September also saw the construction of a wall. I had torn out the closet in the bedroom for no better reason than it was horrid. There was a large hole in the cement slab that I really felt ought to be filled. The existing wall was broken in places and it had a gap due to a vent pipe; the gap had been papered over with wall paper that was peeling. The besides of which it had a lot of shelving that was less than functional. As you can see, it had to go.

For a while my bedroom was blessed with a collection of naked studs where a wall used to be. (This being a family website, it should be understood that the naked studs were lumber and not what you were thinking.) In due course I built meself a wall using the same techniques that I see on HGTV, modulo various minor construction errors. Construction of the closet continues apace. (I’m not clear on which creature’s paces go into ‘apace’, but I opine that tortoise paces should do quite nicely.)

Those sexy phone talkers

I rather fancy that some of my readers are the sorts of people who call those late night phone numbers and get in a bit of phone sex chat. Of course that wouldn’t be you, dear reader. I am sure that you are the most respectable of people who would never, ever do such a thing. Still there might be some other reader who is less than straight arrow.

Have you ever wondered what those ladies who do the phone sex bit actually look like? The come on ads show you giggling young bikini clad misses flashing come on smiles, but we all know that the real ladies on the other end aren’t quite so luscious. So what do they look like? As it happens, I learned the truth the other day.

Our Lady of the Large Black Dog and I were having lunch (Lunch was a bowl of chicken noodle soup – she was treating a cold.) She was surfing the TV when she came across Judge Mathis, who is the star of one of those TV day court programs. We watched one of his cases with open jaws and many giggles. An older couple were suing each other. The gentleman seemed to be suffering from borderline Alzheimers. The lady, ah, the lady. She was a phone sex chat lady. She gave a demo – “I’m so horny I don’t what to do with myself” – in a very convincing voice. She also mentioned that she was good at background noises. The judge, wise man that he was, said that he didn’t want to hear them.

So what do phone sex chat ladies look like? This one was sixtyish, a bit on the scrawny side, and had a huge mass of frizzy red hair on the top of her head. I dunno for sure but I suspect she wouldn’t have done a bikini justice. Now you know.

Falling behind

Lately I have been falling behind on getting the website out. Publication dates slip a few days, and I have been slow about answering letters. What can I say. I have a multitude of projects going on. I keep up with the usenet groups that I follow, I have various bits of software that I am writing and documenting, I have various literary projects that bubble up now and then, I lay tile and build walls, I watch a bit of TV, milady and I wine and dine, etc. I promise to do better in the future. (Fulfilling that promise is yet another project.)

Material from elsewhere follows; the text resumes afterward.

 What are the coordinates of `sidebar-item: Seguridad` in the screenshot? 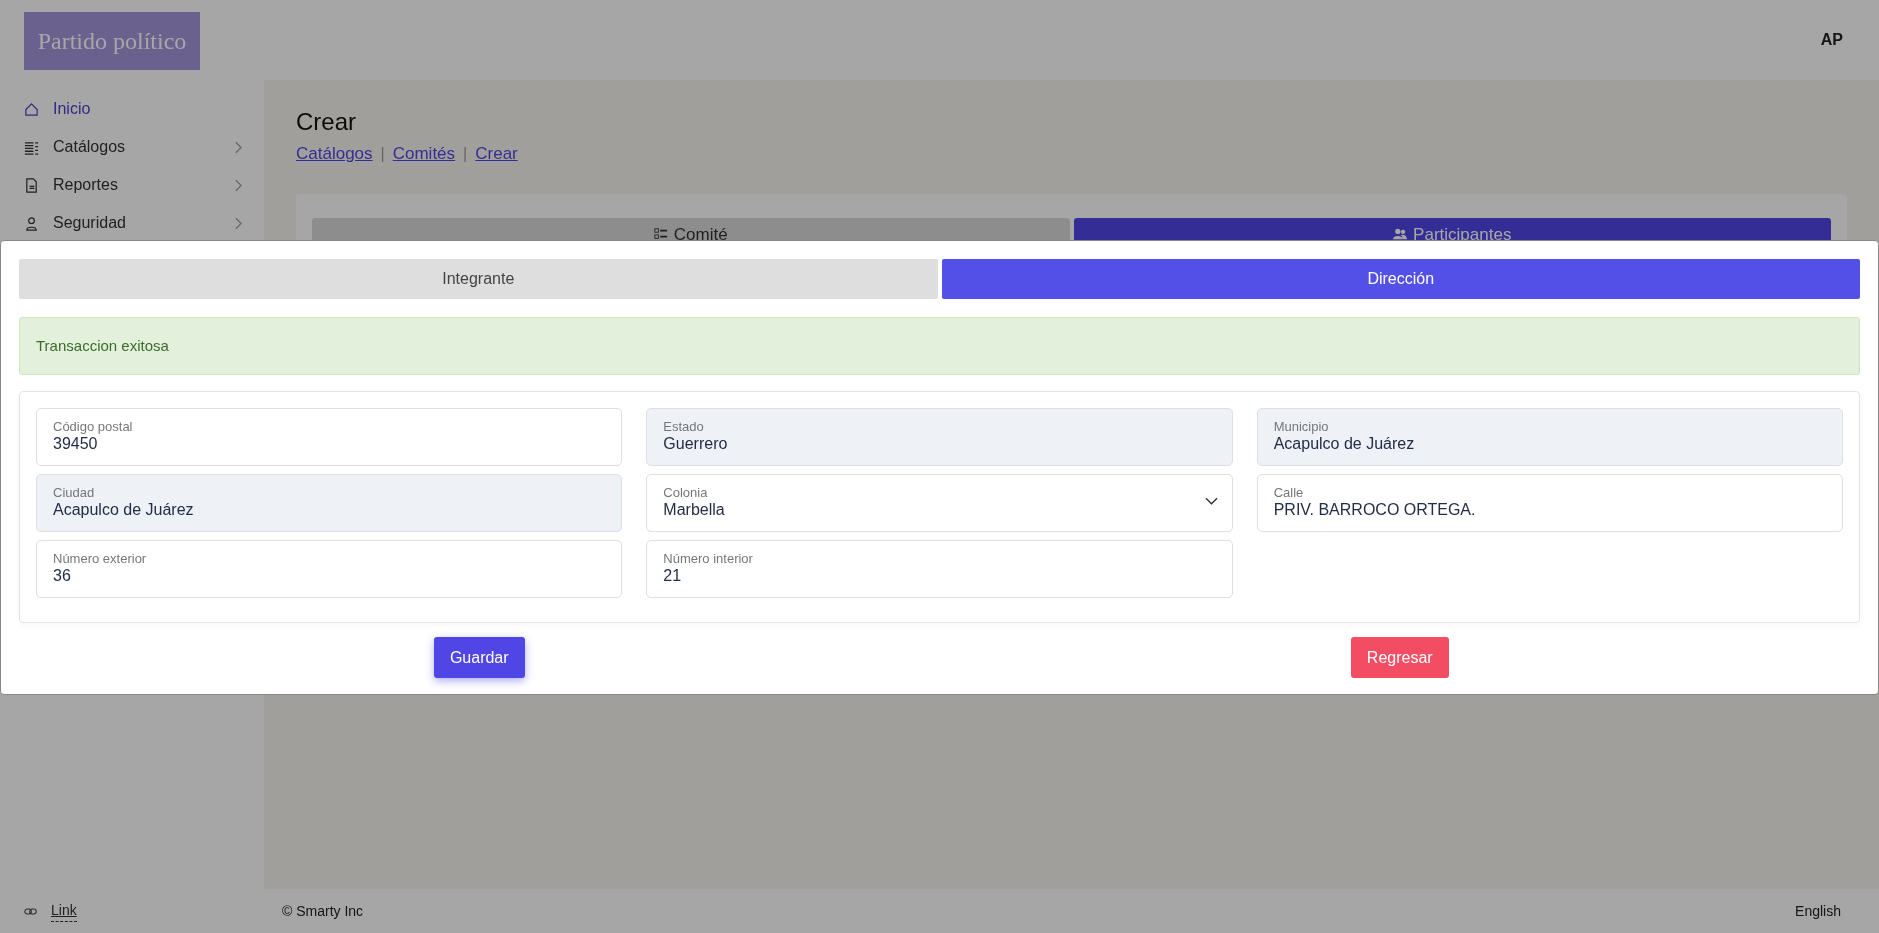 It's located at (132, 223).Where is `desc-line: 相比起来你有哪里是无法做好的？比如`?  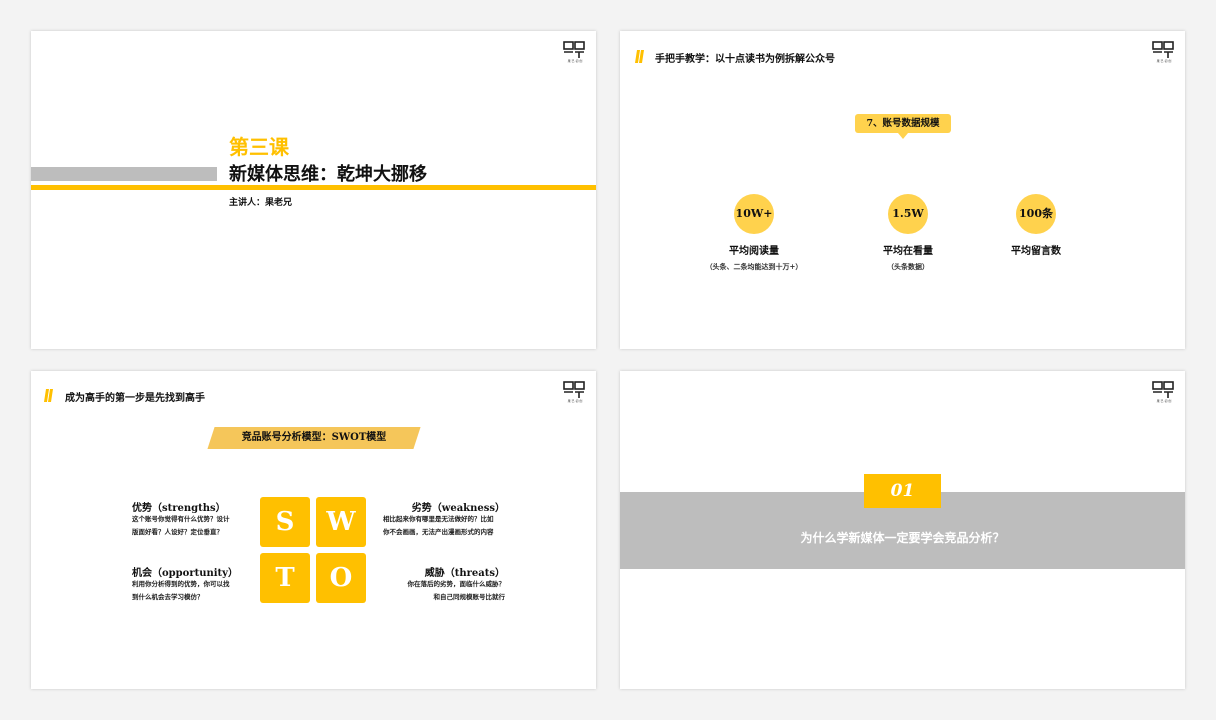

My mother and my sisters had a thing about white rabbits. I never quite understood what it was all about. My impression is that women adopt a totem animal that they can use as a decorating theme, but that’s just a guess. Who really knows why they do these things. Be that as it may, sometimes I feel like that white rabbit, running around muttering, “I’m late, I’m late.”


This page was last updated October 2, 2007.